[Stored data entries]
+ + +

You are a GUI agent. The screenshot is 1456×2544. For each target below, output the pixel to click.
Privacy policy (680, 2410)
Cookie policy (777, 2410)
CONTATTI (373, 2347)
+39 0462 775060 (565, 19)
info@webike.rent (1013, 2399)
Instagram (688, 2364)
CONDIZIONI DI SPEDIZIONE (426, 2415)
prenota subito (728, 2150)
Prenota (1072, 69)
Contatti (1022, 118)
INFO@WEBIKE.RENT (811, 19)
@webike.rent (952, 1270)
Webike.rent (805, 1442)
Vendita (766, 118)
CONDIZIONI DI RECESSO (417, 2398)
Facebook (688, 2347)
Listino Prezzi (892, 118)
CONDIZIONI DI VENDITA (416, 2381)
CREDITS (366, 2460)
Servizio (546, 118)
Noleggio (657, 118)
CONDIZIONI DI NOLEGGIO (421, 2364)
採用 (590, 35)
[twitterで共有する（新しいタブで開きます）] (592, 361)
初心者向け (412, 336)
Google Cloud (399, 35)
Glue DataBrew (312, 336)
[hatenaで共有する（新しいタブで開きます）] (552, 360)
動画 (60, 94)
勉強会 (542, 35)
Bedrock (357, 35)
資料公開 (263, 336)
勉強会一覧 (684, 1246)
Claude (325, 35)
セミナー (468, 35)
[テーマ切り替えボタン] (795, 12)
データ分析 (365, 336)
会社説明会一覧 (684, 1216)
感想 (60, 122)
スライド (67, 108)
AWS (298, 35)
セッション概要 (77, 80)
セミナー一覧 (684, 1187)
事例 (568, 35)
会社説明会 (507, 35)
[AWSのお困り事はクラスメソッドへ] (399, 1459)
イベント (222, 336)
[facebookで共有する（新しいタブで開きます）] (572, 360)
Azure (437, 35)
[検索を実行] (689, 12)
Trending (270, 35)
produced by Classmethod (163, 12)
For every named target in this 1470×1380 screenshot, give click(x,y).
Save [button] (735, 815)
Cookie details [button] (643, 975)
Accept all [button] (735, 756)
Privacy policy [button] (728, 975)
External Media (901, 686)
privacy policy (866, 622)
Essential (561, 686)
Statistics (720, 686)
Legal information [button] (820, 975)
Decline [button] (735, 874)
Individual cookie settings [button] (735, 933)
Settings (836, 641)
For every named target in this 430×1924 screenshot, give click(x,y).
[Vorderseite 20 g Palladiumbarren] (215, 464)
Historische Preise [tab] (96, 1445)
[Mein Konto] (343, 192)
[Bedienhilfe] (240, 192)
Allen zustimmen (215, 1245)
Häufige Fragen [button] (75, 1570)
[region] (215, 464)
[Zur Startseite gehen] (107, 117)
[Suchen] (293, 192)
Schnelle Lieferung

+ + +

**Your objective:** Scan the preceding records line by line, and state how many lines contain "this". Nothing else belongs in the answer.

**Output:** 2